‣ CastelnuovoMumfordRegularity( M ) | ( attribute ) |
Returns: an integer
The input is a graded lp M over a graded polynomial ring S. The output is the Castelnuovo-Mumford regularity of M.
‣ TateResolution( M ) | ( attribute ) |
Returns: a chain complex
The input is a graded lp M over a graded polynomial ring S or a chain complex of graded lp's over S or a graded lp over KoszulDualRing(S). The output is the Tate resolution given as a chain complex. To convert this chain complex to a cochain complex we can use the command AsCochainComplex.
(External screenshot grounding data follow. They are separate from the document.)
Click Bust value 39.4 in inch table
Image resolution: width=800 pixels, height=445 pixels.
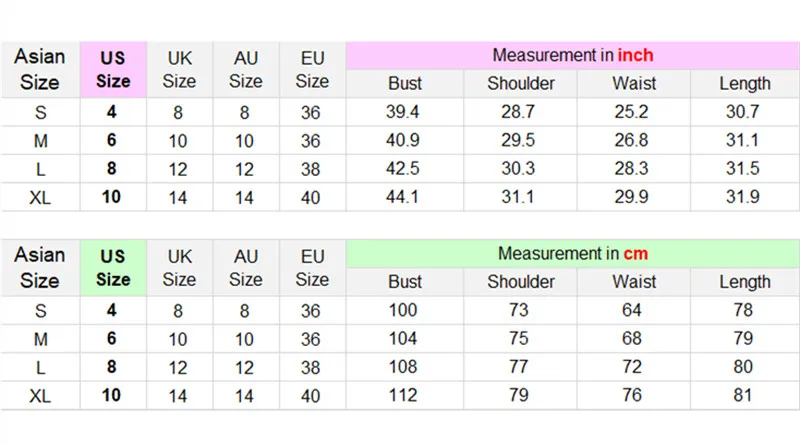[403, 112]
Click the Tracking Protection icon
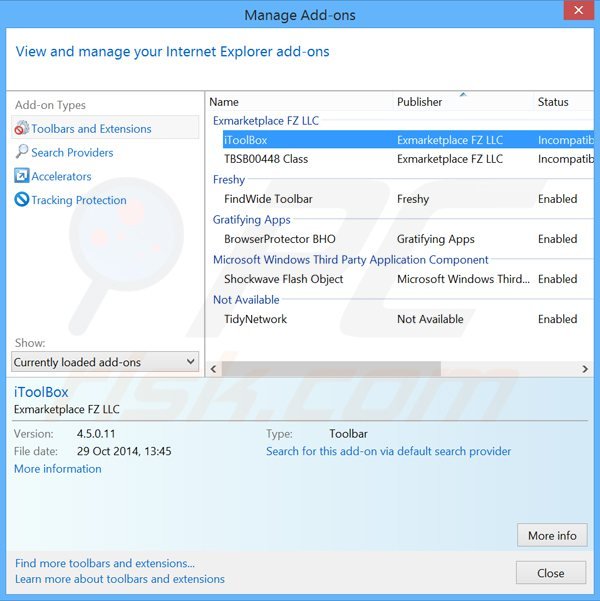This screenshot has width=600, height=601. coord(22,200)
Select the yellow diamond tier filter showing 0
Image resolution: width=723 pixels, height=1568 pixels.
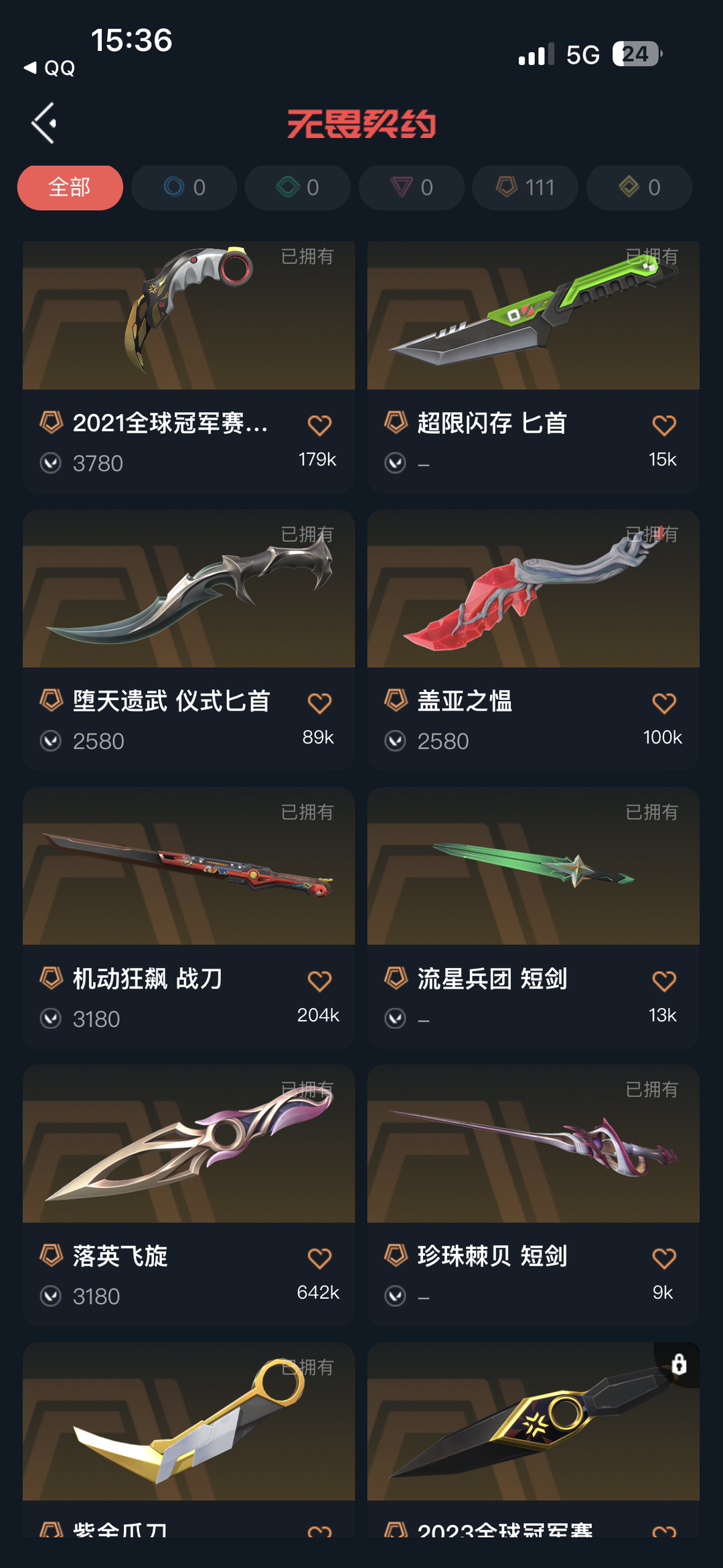pos(639,188)
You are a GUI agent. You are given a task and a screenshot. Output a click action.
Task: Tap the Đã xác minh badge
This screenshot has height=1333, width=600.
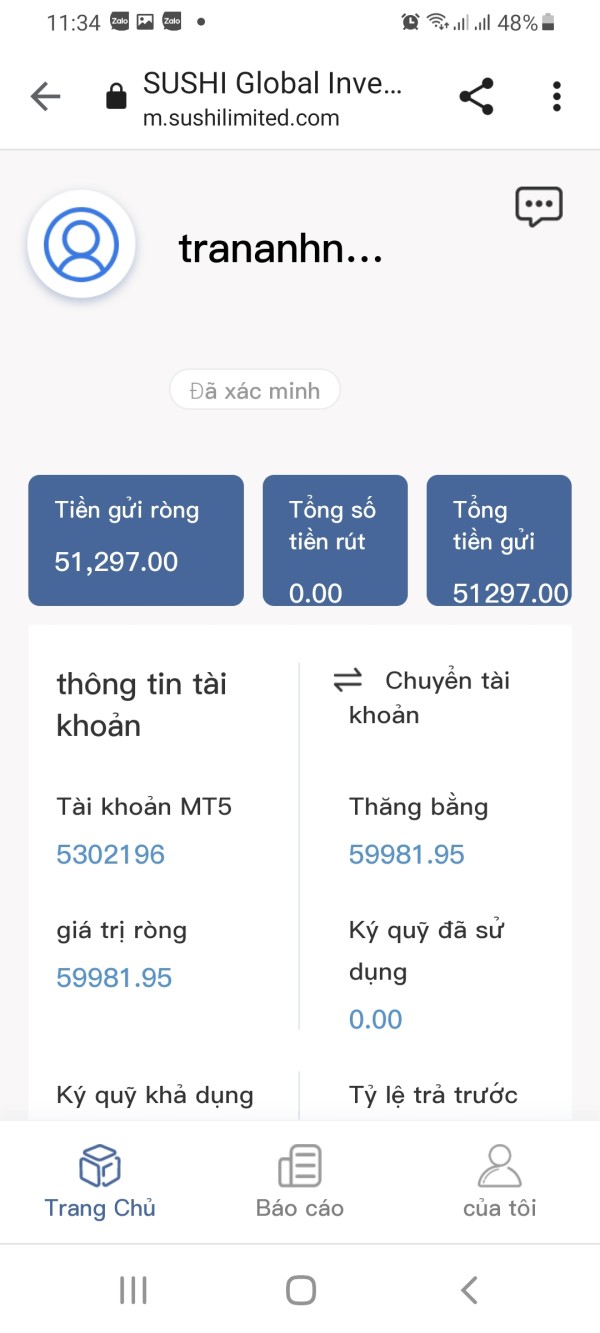point(255,390)
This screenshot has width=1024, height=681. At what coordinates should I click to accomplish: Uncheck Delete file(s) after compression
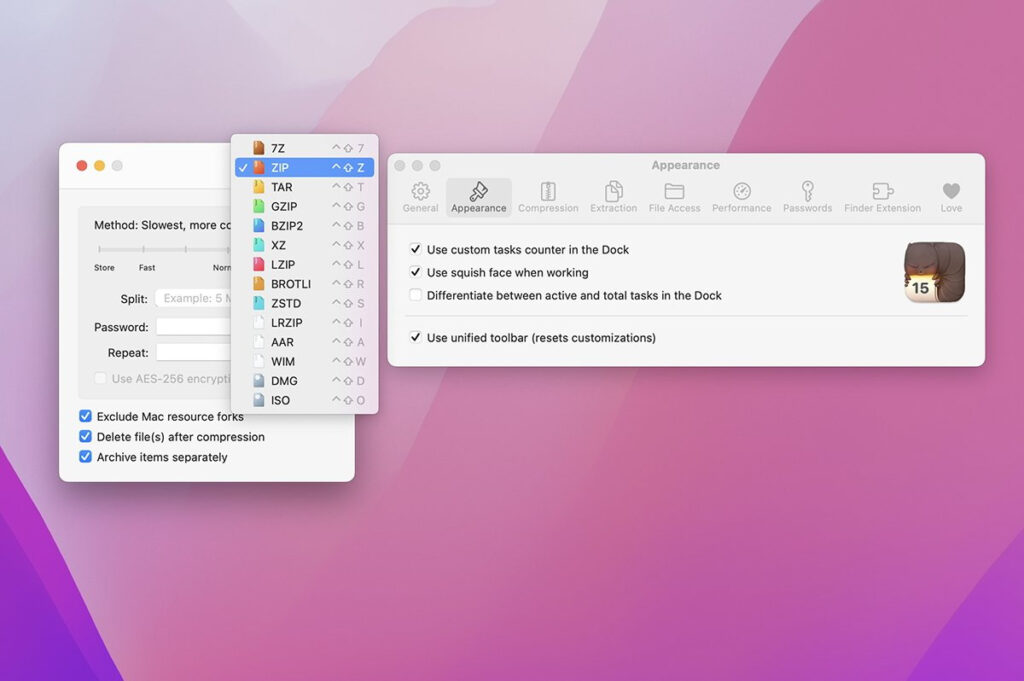[86, 437]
‣ TateResolution( phi ) | ( attribute ) |
Returns: a chain morphism
The input is a morphism \phi of graded lp's over a graded polynomial ring S or a chain morphism of graded lp's over S or a graded lp morphism over KoszulDualRing(S). The output is the Tate resolution of \phi given as a chain morphism. To convert this chain morphism to a cochain morphism we can use the command AsCochainMorphism.
‣ RCochainFunctor( S ) | ( attribute ) |
Returns: a CAP functor
The input is a graded polynomial ring with deg(x_i)=1 for all indeterminates x_i's. The output is the R functor from the category of graded lp's over S to the cochains category of the graded lp's over KoszulDualRing(S).
‣ RChainFunctor( S ) | ( attribute ) |
Returns: a CAP functor
The input is a graded polynomial ring with deg(x_i)=1 for all indeterminates x_i's. The output is the R functor from the category of graded lp's over S to the chains category of the graded lp's over KoszulDualRing(S).
‣ LCochainFunctor( S ) | ( attribute ) |
Returns: a CAP functor
The input is a graded polynomial ring with deg(x_i)=1 for all indeterminates x_i's. The output is the L functor from the category of graded lp's over KoszulDualRing(S) to the cochains category of the graded lp's over S.
‣ LChainFunctor( S ) | ( attribute ) |
Returns: a CAP functor
The input is a graded polynomial ring with deg(x_i)=1 for all indeterminates x_i's. The output is the L functor from the category of graded lp's over KoszulDualRing(S) to the chains category of the graded lp's over S.
‣ TruncationFunctorUsingTateResolution( S, n ) | ( operation ) |
Returns: a CAP functor
The input is a graded polynomial ring with deg(x_i)=1 for all indeterminates x_i's and an integer n. The output is an endofunctor on the category of lp's over S that send each M with reg(M)\leq n to M_{\geq n} and each morphism f to f_{\geq n}.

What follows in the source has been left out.